[[ PROVIDED RECORDS open ]]
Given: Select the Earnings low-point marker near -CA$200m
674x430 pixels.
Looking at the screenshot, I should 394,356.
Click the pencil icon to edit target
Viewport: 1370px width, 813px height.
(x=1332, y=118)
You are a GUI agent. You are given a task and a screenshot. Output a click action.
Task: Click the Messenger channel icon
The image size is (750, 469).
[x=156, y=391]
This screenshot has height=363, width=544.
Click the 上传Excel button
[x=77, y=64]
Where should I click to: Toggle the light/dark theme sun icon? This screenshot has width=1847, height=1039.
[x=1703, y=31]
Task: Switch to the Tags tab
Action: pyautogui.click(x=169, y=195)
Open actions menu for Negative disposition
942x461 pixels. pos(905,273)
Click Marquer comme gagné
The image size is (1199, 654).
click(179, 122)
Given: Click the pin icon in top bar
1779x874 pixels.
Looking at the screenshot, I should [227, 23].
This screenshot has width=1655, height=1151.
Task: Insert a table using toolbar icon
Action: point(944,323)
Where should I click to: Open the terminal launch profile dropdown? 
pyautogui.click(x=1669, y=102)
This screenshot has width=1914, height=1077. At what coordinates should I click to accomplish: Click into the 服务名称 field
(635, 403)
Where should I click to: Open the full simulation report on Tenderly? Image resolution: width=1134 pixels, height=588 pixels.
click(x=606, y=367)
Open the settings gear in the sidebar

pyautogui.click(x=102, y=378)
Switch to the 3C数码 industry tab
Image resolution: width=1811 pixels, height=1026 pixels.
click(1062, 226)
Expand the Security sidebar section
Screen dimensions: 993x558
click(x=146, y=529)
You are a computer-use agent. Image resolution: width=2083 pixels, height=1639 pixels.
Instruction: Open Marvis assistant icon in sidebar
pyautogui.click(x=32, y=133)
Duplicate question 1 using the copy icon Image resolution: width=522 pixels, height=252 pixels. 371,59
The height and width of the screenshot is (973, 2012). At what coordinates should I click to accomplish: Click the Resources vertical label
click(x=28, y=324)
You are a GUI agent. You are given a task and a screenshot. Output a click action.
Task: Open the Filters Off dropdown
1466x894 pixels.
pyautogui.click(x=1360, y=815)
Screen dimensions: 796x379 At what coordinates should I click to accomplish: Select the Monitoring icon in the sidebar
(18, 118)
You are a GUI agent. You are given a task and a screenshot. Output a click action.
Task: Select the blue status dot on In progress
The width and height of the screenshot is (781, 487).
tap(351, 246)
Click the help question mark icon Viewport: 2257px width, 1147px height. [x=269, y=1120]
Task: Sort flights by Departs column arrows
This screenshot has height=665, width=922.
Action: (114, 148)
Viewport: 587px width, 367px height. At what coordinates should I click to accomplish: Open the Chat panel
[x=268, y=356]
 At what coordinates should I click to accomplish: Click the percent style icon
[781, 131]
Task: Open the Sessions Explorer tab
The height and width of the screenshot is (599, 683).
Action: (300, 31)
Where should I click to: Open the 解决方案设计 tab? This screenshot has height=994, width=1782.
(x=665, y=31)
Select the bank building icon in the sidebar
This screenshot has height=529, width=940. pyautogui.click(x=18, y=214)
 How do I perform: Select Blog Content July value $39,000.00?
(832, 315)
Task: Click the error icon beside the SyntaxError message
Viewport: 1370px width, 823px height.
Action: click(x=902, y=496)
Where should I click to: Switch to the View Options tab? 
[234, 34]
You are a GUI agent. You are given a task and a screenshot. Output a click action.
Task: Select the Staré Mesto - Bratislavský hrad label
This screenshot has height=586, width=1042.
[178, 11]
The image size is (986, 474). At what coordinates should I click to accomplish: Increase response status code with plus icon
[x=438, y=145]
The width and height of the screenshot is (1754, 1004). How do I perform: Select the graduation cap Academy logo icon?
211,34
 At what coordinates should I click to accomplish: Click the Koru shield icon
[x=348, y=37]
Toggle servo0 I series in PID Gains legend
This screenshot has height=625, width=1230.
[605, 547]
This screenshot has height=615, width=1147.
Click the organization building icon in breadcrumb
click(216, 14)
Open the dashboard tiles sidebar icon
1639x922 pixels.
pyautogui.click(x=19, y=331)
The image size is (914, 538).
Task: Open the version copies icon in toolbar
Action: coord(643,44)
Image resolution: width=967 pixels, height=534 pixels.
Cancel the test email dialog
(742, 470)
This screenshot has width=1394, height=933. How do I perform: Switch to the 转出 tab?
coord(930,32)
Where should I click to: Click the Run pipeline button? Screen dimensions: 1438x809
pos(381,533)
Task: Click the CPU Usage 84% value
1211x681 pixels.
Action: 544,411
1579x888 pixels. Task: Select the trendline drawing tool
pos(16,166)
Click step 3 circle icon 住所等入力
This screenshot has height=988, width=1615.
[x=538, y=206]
[[ PROVIDED RECORDS closed ]]
▶ _PROBLEM STATEMENT_:
An exact, complete copy of the lines above from the one with "Instruction: Open Marvis" through the one with "Task: Select the blue" is the whole answer.

▶ _WRITTEN SOLUTION_:
Instruction: Open Marvis assistant icon in sidebar
pyautogui.click(x=32, y=133)
Duplicate question 1 using the copy icon Image resolution: width=522 pixels, height=252 pixels. 371,59
The height and width of the screenshot is (973, 2012). At what coordinates should I click to accomplish: Click the Resources vertical label
click(x=28, y=324)
You are a GUI agent. You are given a task and a screenshot. Output a click action.
Task: Open the Filters Off dropdown
1466x894 pixels.
pyautogui.click(x=1360, y=815)
Screen dimensions: 796x379 At what coordinates should I click to accomplish: Select the Monitoring icon in the sidebar
(18, 118)
You are a GUI agent. You are given a task and a screenshot. Output a click action.
Task: Select the blue status dot on In progress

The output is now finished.